Omit the pictures, but give back every entry below exactly as written.

::: AVAILABLE RECORDS

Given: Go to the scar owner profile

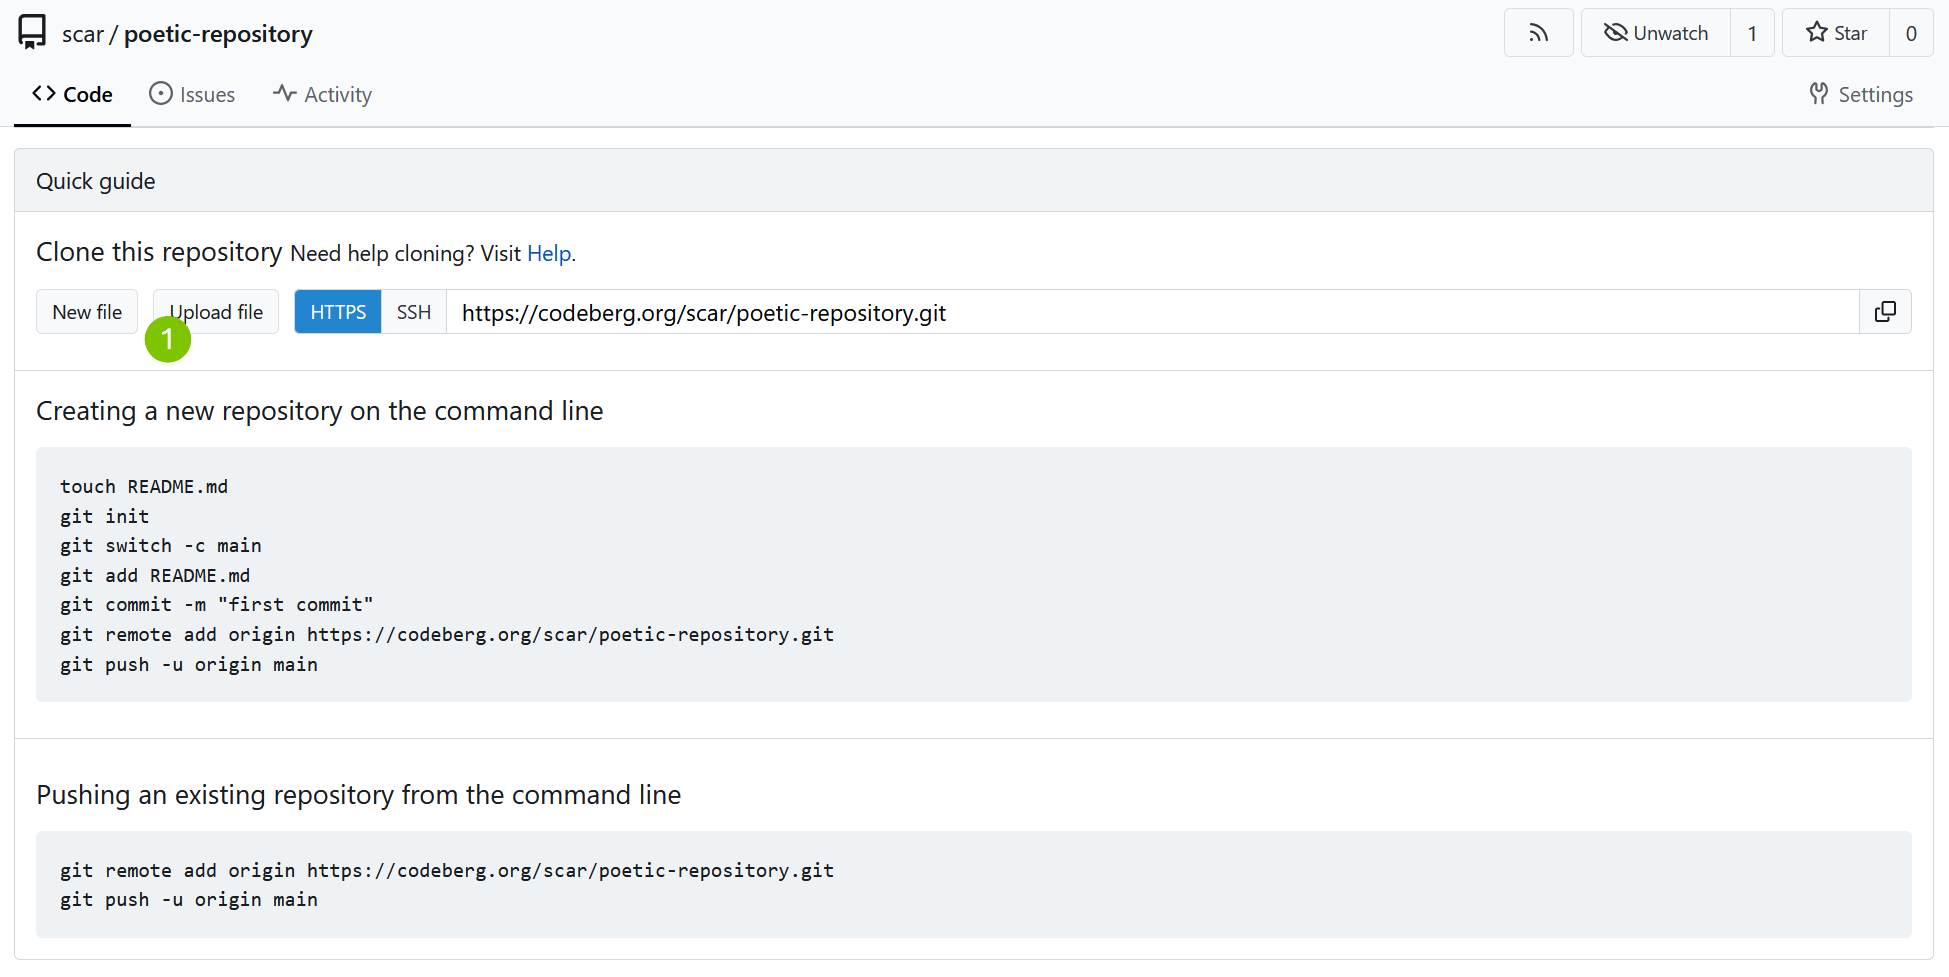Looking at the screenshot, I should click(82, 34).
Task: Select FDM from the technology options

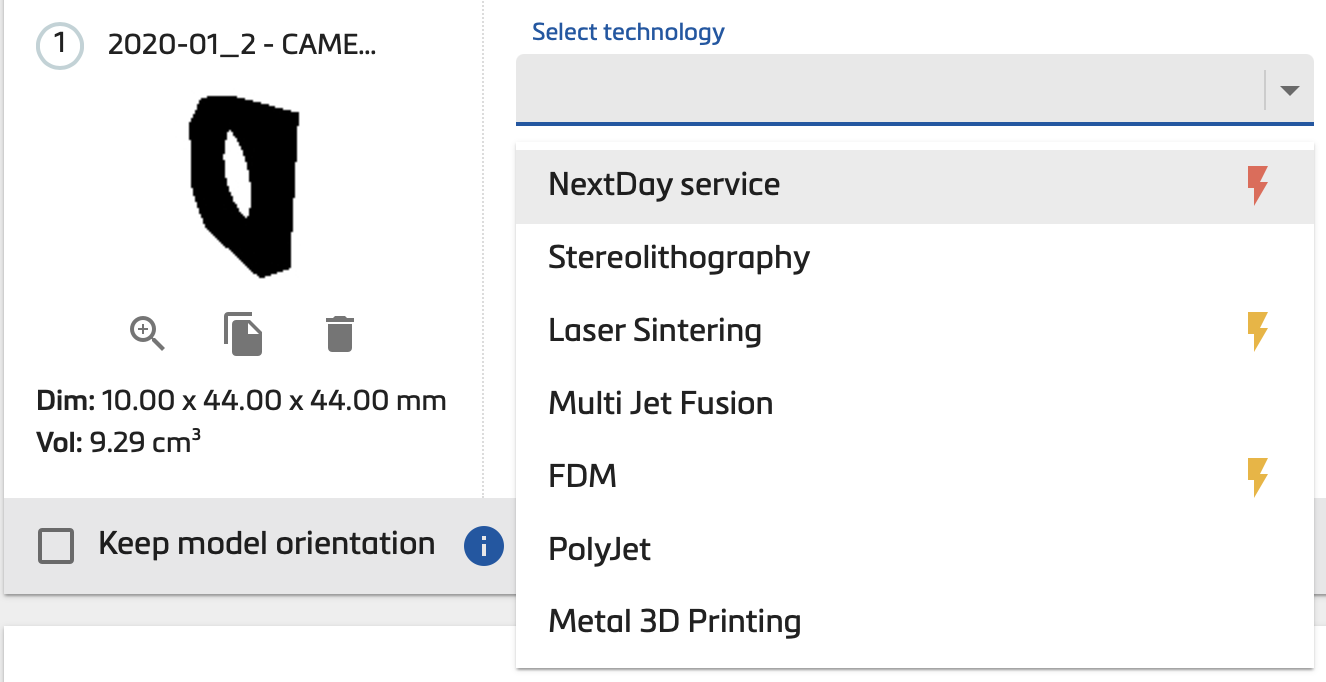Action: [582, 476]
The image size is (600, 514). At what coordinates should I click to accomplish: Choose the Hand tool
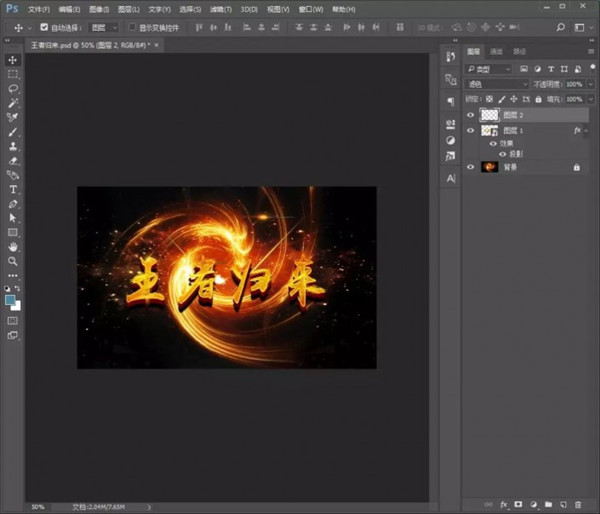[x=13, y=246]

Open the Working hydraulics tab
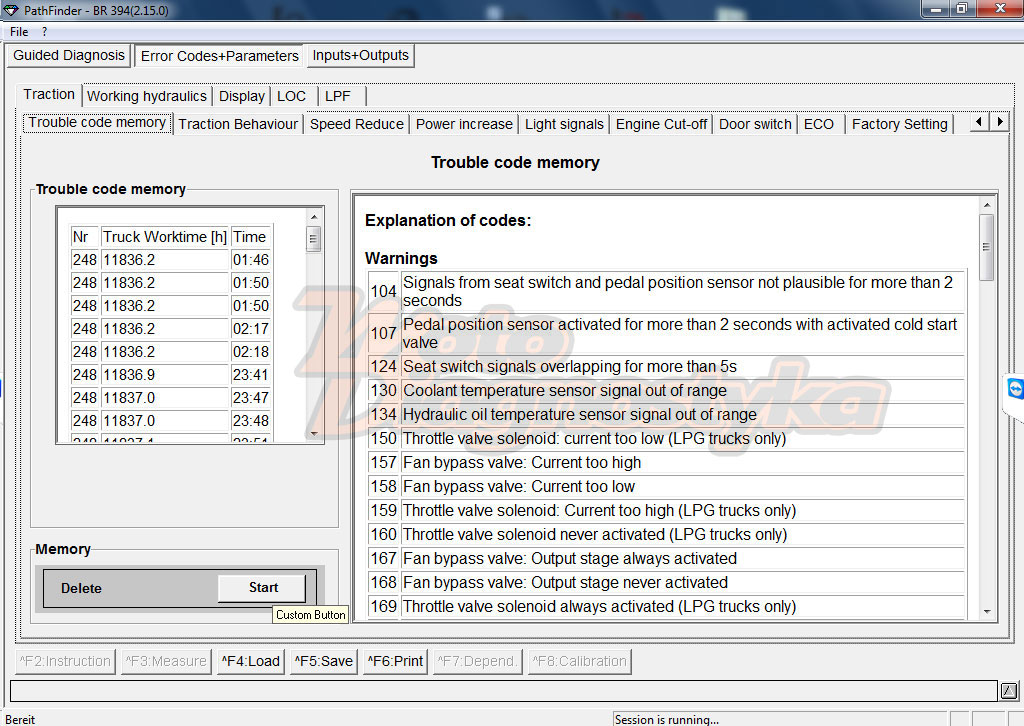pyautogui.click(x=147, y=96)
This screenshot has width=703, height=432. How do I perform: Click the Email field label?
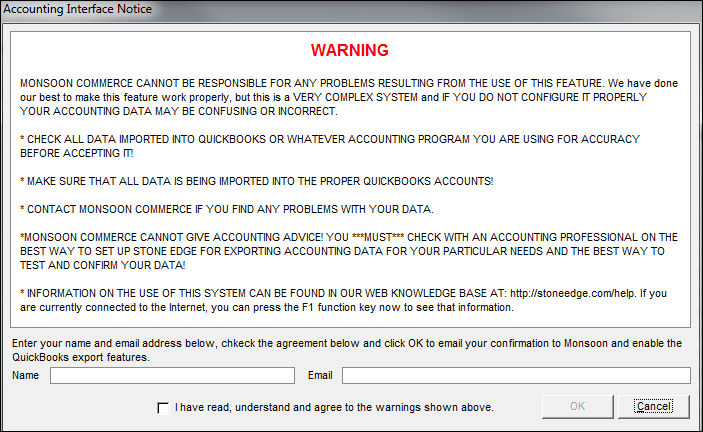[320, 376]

::::::

= TASK RESPONSE =
Given: Go to the scar owner profile

Looking at the screenshot, I should click(82, 34).
Task: Select FDM from the technology options

Action: [582, 476]
The image size is (600, 514). At what coordinates should I click to accomplish: Choose the Hand tool
[x=13, y=246]

Open the Working hydraulics tab
pyautogui.click(x=147, y=96)
This screenshot has width=703, height=432. How do I perform: Click the Email field label?
[320, 376]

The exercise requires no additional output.